====== Records provided
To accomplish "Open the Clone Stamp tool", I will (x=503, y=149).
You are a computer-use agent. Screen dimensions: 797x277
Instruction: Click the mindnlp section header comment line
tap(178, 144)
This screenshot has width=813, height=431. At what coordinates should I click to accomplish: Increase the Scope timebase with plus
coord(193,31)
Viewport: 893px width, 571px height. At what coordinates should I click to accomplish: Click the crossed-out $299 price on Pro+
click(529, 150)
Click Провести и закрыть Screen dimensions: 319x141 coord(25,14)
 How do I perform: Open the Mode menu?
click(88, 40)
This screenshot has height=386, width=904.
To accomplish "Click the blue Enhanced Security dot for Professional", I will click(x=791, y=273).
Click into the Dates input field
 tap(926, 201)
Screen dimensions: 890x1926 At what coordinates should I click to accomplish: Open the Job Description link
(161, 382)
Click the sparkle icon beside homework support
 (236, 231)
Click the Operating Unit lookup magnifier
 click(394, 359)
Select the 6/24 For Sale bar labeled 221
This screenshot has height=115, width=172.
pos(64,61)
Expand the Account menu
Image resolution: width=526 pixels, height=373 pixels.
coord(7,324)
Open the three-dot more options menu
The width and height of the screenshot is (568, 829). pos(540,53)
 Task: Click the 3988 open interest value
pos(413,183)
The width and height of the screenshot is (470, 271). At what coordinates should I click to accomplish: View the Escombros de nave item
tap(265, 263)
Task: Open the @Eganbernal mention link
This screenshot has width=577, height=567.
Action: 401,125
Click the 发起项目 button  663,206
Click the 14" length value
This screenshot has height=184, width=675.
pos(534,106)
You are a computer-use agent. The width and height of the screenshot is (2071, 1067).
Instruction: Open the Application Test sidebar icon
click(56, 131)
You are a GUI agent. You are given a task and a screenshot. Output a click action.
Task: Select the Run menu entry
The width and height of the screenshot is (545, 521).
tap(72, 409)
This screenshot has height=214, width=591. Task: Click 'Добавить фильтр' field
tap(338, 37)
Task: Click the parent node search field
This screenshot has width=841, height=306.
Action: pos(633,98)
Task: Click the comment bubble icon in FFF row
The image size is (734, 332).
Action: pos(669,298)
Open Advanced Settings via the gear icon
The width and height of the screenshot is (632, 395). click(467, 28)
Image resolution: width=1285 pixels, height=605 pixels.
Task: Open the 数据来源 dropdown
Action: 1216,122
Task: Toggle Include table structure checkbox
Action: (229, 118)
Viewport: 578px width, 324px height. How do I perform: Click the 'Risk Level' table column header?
============
* **Aim of the task**
Repeat exactly, and only, the lines from the one containing "Task: Click the parent node search field" through the last line above.

* **Exercise output**
Task: Click the parent node search field
This screenshot has width=841, height=306.
Action: pos(633,98)
Task: Click the comment bubble icon in FFF row
The image size is (734, 332).
Action: pos(669,298)
Open Advanced Settings via the gear icon
The width and height of the screenshot is (632, 395). click(467, 28)
Image resolution: width=1285 pixels, height=605 pixels.
Task: Open the 数据来源 dropdown
Action: 1216,122
Task: Toggle Include table structure checkbox
Action: (229, 118)
Viewport: 578px width, 324px height. How do I perform: Click the 'Risk Level' table column header?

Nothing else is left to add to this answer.